Prognozy pogody znów zawiodły, przez co konkurs rzeźb z piasku na Coney Island miał nieco mniej uczestników niż zazwyczaj. Miało padać, z przerwami, od południa. Nie wszyscy zarejestrowani zdecydowali się przyjechać, więc część przygotowanych wcześniej przez wolontariuszy stanowisk- góry piasku- była pusta.
Padać zaczęło dokładnie po ogłoszeniu wyników przez jury, czyli około 4.30 PM i ani chwili wcześniej. Był to pierwszy tego lata orzeźwiająco chłodny, wietrzny dzień.
Pomimo mniejszej ilości uczestników, różnorodność piaskowych projektów była zdumiewająca; od precyzyjnie wykonanych figur najróżniejszych zwierząt i przedmiotów, aż po wyobrażenia symboliczne i -powiedzmy- mocno domyślne.

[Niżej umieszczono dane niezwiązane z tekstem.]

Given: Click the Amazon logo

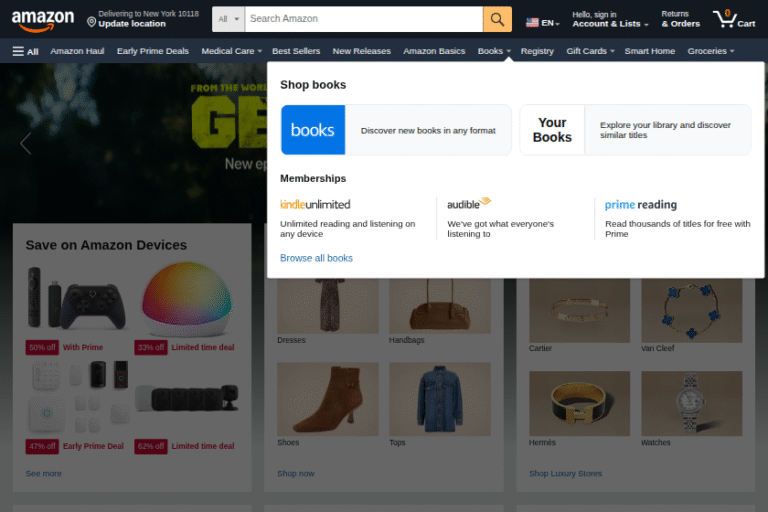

Na fotce poniżej: rzeźba poza konkursem, przygotowana przez stowarzyszenie założone przez lokalnych artystów, które organizuje różnego typu imprezy, w tym Mermaid Parade- relacje można znaleźć na stronie- i wiele innych:
A teraz dzieła indywidualne:
A poniżej- w białej bluzie- jeden ze zwycięzców, Tony Cusicanqui z Long Island:
Zwierzył się, że sztuka tworzenia z piasku polega na umiejętnym nawadnianiu powstającej rzeźby tak, żeby ją utrzymać w całości. Reszta to kreatywność.